Design, Synthesis And Sar Study Of 2-Aminopyrimidines With Diverse Michael Addition Acceptors For Chemically Tuning The Potency Against Egfr(L858r/T790m)

The covalent binding nature of irreversible kinase inhibitors potentially increases the severity of "off-target" toxicity. Based on our continual strategy of chemically tuning the Michael addition acceptors, herein, we further explore the relationship among the electronic nature of Michael addition acceptors and EGFR(T790M) mutation selectivity as well as "off-target" toxicity balance.

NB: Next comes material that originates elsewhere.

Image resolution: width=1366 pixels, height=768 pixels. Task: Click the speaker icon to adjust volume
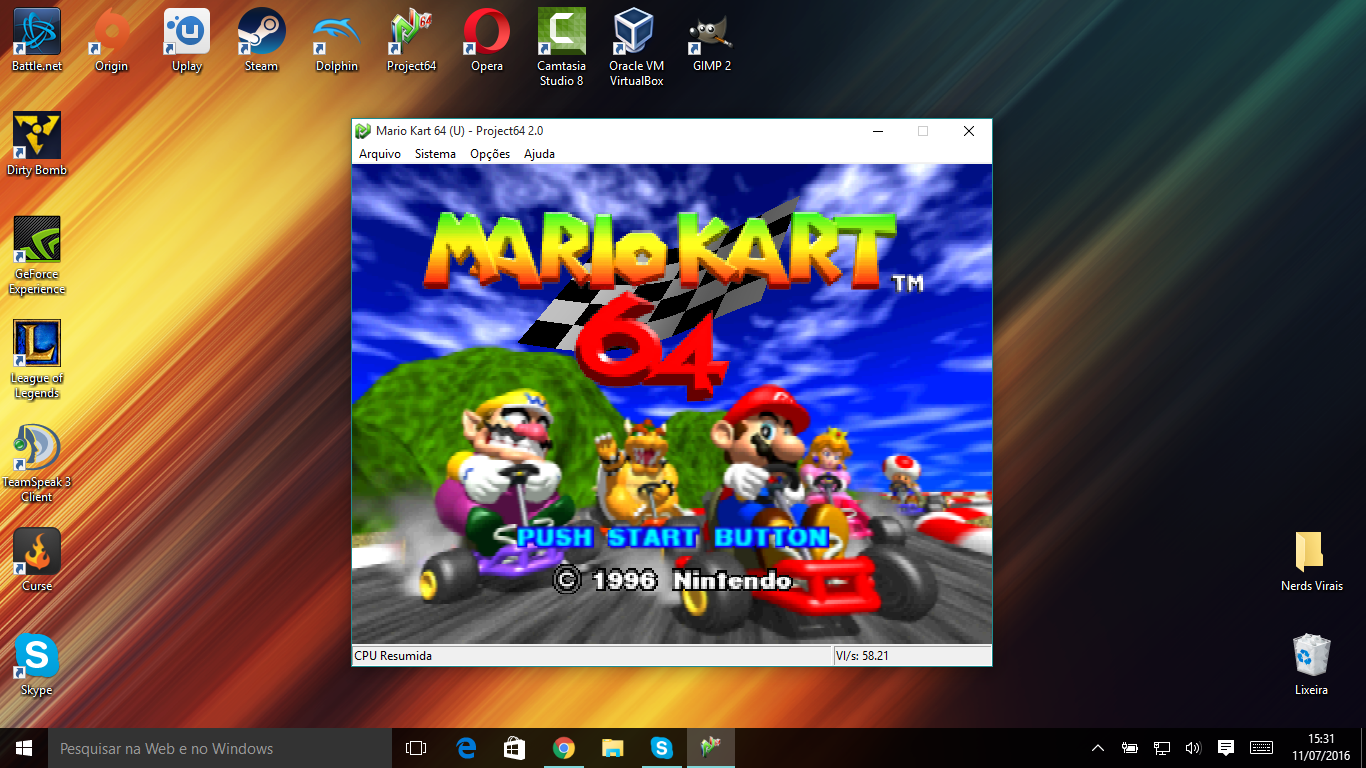pyautogui.click(x=1193, y=748)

By perturbing the electronic nature of acrylamide moiety, compound 8a with a chloro-group at the alpha-position of the Michael addition acceptor was identified. It was found that 8a retained the excellent EGFR(L858R/T790M) potency (IC50 = 3.9 nM) and exhibited good anti-proliferative activities against the gefitinib-resistant NCI-H1975 cells (IC50 = 0.75 mu M). Moreover, 8a displayed a significant EGFR(WT) selectivity and much weaker inhibitory activity against non-EGFR dependent SW620 cell and COS7. Preliminary study showed that 8a could arrest NCI-H1975 cells in G0/G1 phase. This work provides a promising chemical tuned strategy for balancing the mutant-EGFR potency and selectivity as well as "off-target" toxicity.